Why should a dipole have zero net charge? Why can a dipole not have two unequal charges separated by a distance? Is there any significance for the dipole being defined as electrically neutral?
 A: The concept of a dipole moment, and other moments such as a monopole, quadrupole, etc, comes from the process of writing a field as a sum of components called multipoles. This is known as a multipole expansion of the field. The reason we do this is that it can make calculations quicker and easier because it allows us to approximate a complicated field by a simpler sum of multipoles.
A single isolated point charge produces a field that is a pure monopole field, and two equal and opposite charges produce a field that is approximately a dipole field (it is exactly a dipole only in the limit of the distance between the charges becoming zero). So if you add a single charge to a pair of equal and opposite charges you get a total field that is a sum of monopole and dipole fields.
And this is what happens in the example you give. Suppose we have two charges $+2Q$ and $-Q$, then this is equivalent to a single charge $+Q$ and a pair of charges $+\tfrac32 Q$ and $-\tfrac32Q$. The field from the charges would be the vector sum of a monopole field from the $+Q$ charge and a dipole field from the $\pm\tfrac32Q$ pair.
So the reason a dipole cannot have two unequal charges is simply because such an arrangement would be a sum of a monopole and dipole, and not just a dipole.

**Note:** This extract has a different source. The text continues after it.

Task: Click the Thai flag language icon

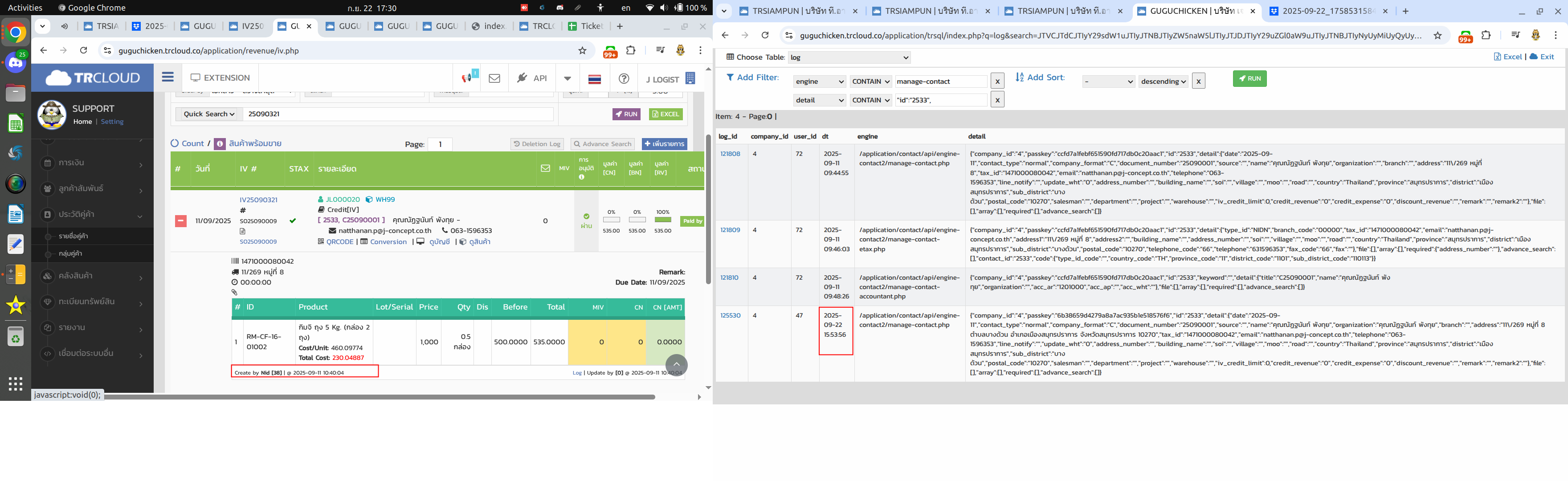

A: If we have several charges distributed in space, then the total potential is
$$
\phi = k\sum_{n = 1}^{N} \frac{q_{n}}{\left|\mathrm{r} - \mathrm{r}_{n}\right|}
$$
If charges are concentrated in a narrow region of space (narrow compared to the distance to the observer and, if there are EM waves, to the wavelength) then we can expand the fraction linearly assigning $r_{n} = r_{0} + \Delta_{n}$:
$$
\frac{1}{\left|\mathrm{r} - \mathrm{r}_{n}\right|} = \frac{1}{\sqrt{(\mathrm{r} - \mathrm{r}_{0} - \mathrm{\Delta}_{n})^2}} \approx \frac{1}{\sqrt{(\mathrm{r} - \mathrm{r}_0)^2 - 2 (\mathrm{r} - \mathrm{r}_0) \cdot \mathrm{\Delta}_{n}}} \approx 
\\
\frac{1}{\left|\mathrm{r} - \mathrm{r}_{0}\right|} \frac{1}{1 - \frac{(\mathrm{r} - \mathrm{r}_0) \cdot \mathrm{\Delta}_{n}}{(\mathrm{r} - \mathrm{r}_0)^2}} \approx \frac{1}{\left|\mathrm{r} - \mathrm{r}_{0}\right|} + \frac{1}{\left|\mathrm{r} - \mathrm{r}_{0}\right|^2}\frac{\left(\mathrm{r} - \mathrm{r}_{0}\right)}{\left|\mathrm{r} - \mathrm{r}_{0}\right|} \cdot \mathrm{\Delta}_{n}
$$
For the first approximation I neglected quadratic term of $\Delta$, for the second i used Taylor series for the square root, for the third I expanded the fraction in Taylor series.
Substituting it into the equation for the potential, we get
$$
\phi \approx \frac{k}{\left|\mathrm{r} - \mathrm{r}_{0}\right|}\sum_{n = 1}^{N} q_{n} + \frac{k}{\left|\mathrm{r} - \mathrm{r}_{0}\right|^2}\frac{\left(\mathrm{r} - \mathrm{r}_{0}\right)}{\left|\mathrm{r} - \mathrm{r}_{0}\right|} \cdot \sum_{n = 1}^{N} q_{n} \mathrm{\Delta}_{n} = \frac{k Q }{\left|\mathrm{r} - \mathrm{r}_{0}\right|} + \frac{k}{\left|\mathrm{r} - \mathrm{r}_{0}\right|^2}\frac{\left(\mathrm{r} - \mathrm{r}_{0}\right)}{\left|\mathrm{r} - \mathrm{r}_{0}\right|} \cdot \mathrm{d}
$$
Here $Q$ is the total charge, and $d$ is the dipole moment. As you see, the first term decays as $1/r$ and the second one as $1/r^2$. If the first one is present (i. e. $Q\ne0$) then the second term can be, usually, neglected when we are far away form the system of charges.